Segment Start: INFORMATION PROVIDED

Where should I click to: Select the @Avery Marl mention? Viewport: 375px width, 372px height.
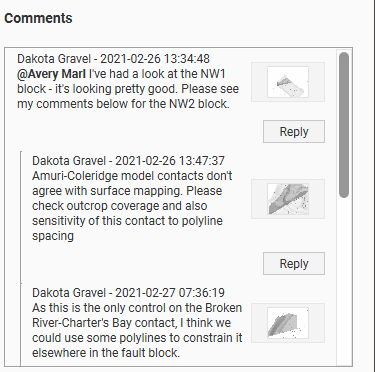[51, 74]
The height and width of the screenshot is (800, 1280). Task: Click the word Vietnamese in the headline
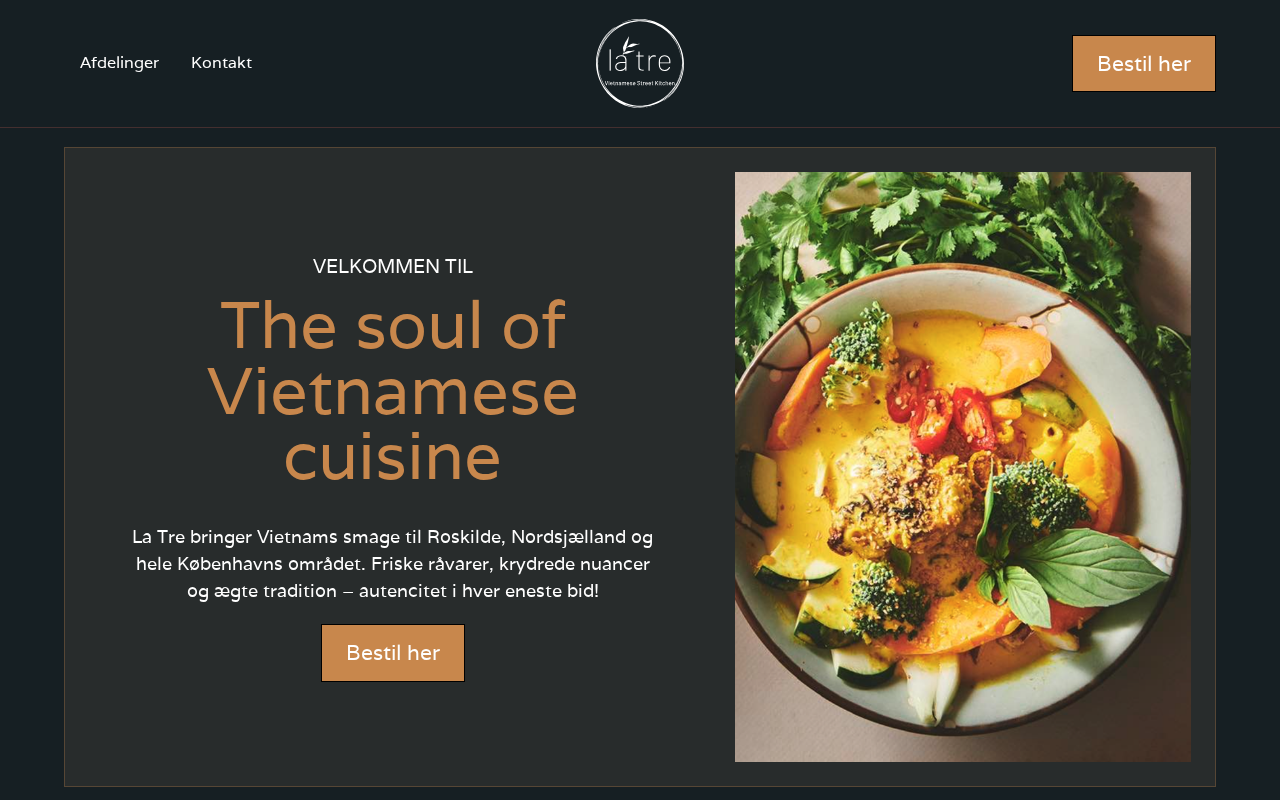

Segment End: INFORMATION PROVIDED
Segment Start: INFORMATION PROVIDED

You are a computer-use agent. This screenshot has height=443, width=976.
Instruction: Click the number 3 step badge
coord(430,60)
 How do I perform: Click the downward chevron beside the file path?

Segment End: INFORMATION PROVIDED

- WHAT YOU HAVE TO DO: Take each line of the material above that holds the string "screenshot" and copy it.

- RESULT:
The height and width of the screenshot is (800, 1280). Task: Click the word Vietnamese in the headline
You are a computer-use agent. This screenshot has height=443, width=976.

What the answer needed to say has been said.